There is another world, but it is inside this one. These words serve as a gateway to numerous poetic slowings. Through these words, attributed to Paul Éluard, we move into Suzanne Buffam’s collection of poems The Irrationalist, in which she writes “There is no way to know how many beans are in the jar without removing them one by one” (11).  This image of precision is also one of care, attentive to this world and slowing into it.

And this attention yields wisdom.  In the “Little Commentaries” we find Buffam’s remarkable distillation on Antigone:

On Antigone

Law spoke
And the land bit its lip.
Why spit in the wind?
Love too is a law.

                                             (Buffam 56)

The poet conjures Antigone, and moves us slower into Antigone’s world; that is, our world, drawing it up like those beans to be counted, and tenderly. Poems become distillations with language excised, rendering the words like sculptures with the clay aggressively carved out. Jean Valentine writes:

You can’t get beauty. (Still,
in its longing it flies to you.)

                                                (Valentine 16)

Thinking about the worlds we inhabit, the ways in which we are always at a remove from the very work we are in, poets leave space for that world to enter the poem. In her 2010 book Break the Glass, Valentine too moves through Éluard’s words, giving them as an epigraph to her poem “The World inside This One.” 

There is another world
but it is inside this one

And when we slow to imagine this world, it is not James and the Giant Peach, but the intimate sensation of everything we might attend to better  “The love which brings the right answer is an exercise of justice and realism and really looking,” Murdoch advises (89). And this is the difficulty.  “Love too is a law,” wrote Buffam. Jean Valentine dwells in an intimate world:

The valley

The valley
edge by edge
bare field by field
I walked through it to you

To slow down and read a poem that demands the attentive mind’s creating it extends beyond intimacy --  to an exercise of justice.

rain by rain
cold by cold
root absence
and the purposeful cold

Eye opened
slow
but what is slow

                                    (Valentine 32)

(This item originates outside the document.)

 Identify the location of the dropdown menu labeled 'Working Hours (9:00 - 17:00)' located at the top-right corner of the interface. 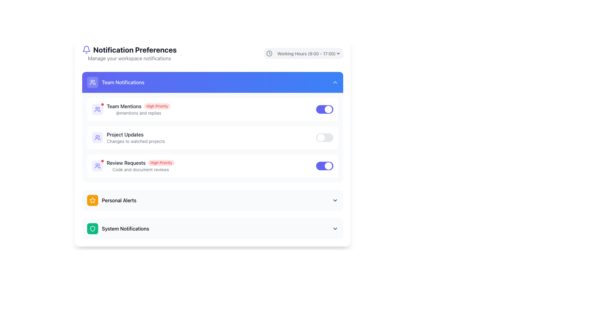
(308, 53).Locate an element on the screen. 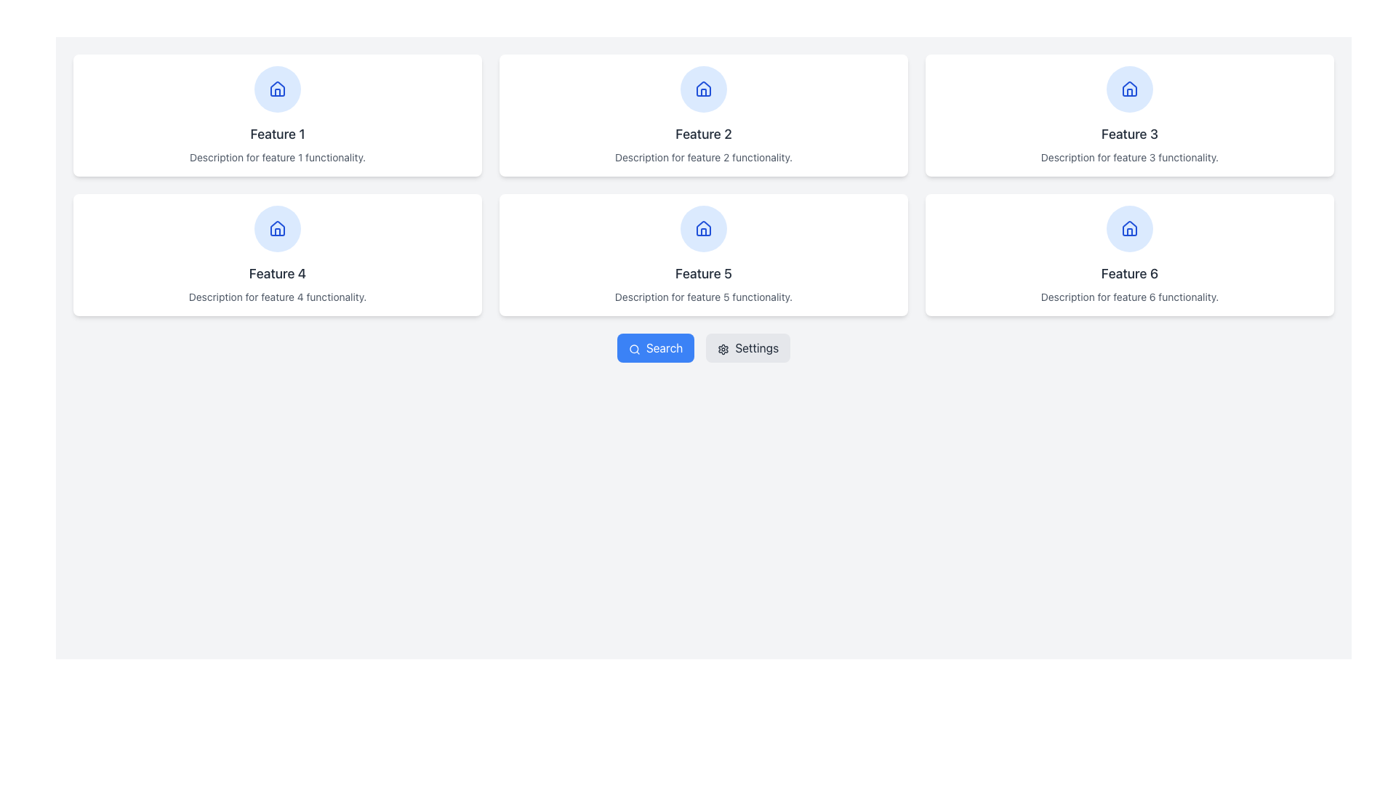  the icon of the 'Feature 2' card, which is the second card in the first row of feature cards is located at coordinates (704, 114).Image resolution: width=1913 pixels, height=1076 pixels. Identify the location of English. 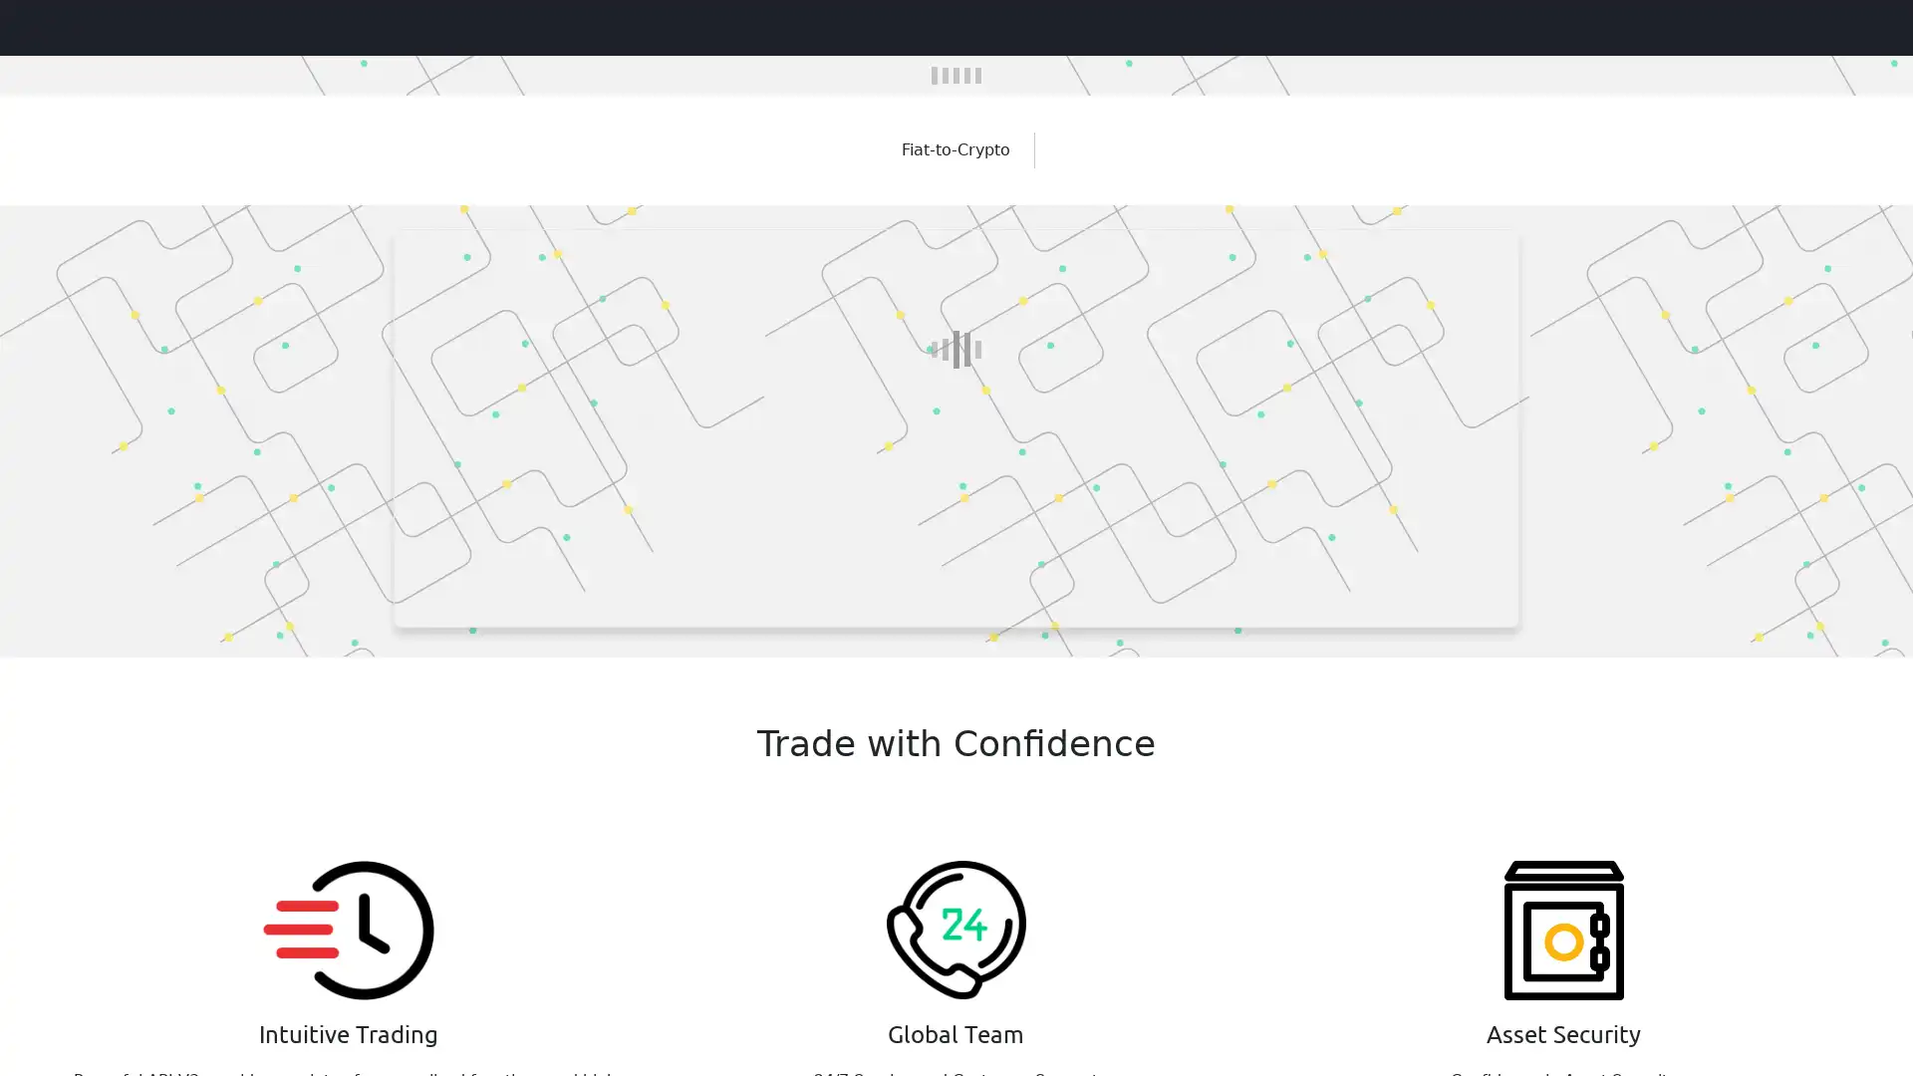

To slow down and not only open the eye but consider its slowness – this will take us towards really looking.  This is the love that might become an experience of justice. Again, Weil’s reminder: “It is an act of cowardice to seek from (or wish to give) the people we love any consolation other than what which works of art give us” (65).  It is a fierce hard work.  "Purposeful."

 

 

Buffam, Suzanne. The Irrationalist. Toronto: House of Anansi, 2010.
Murdoch, Iris. The Sovereignty of Good. 1970. New York: Routledge, 2001. |
Weil, Simone. Gravity and Grace. 1947. trans. Emma Crawford and Marion von der Ruhr. New York: Routledge, 2002. 
Valentine, Jean. Break The Glass. Port Townsend: Copper Canyon Press, 2010.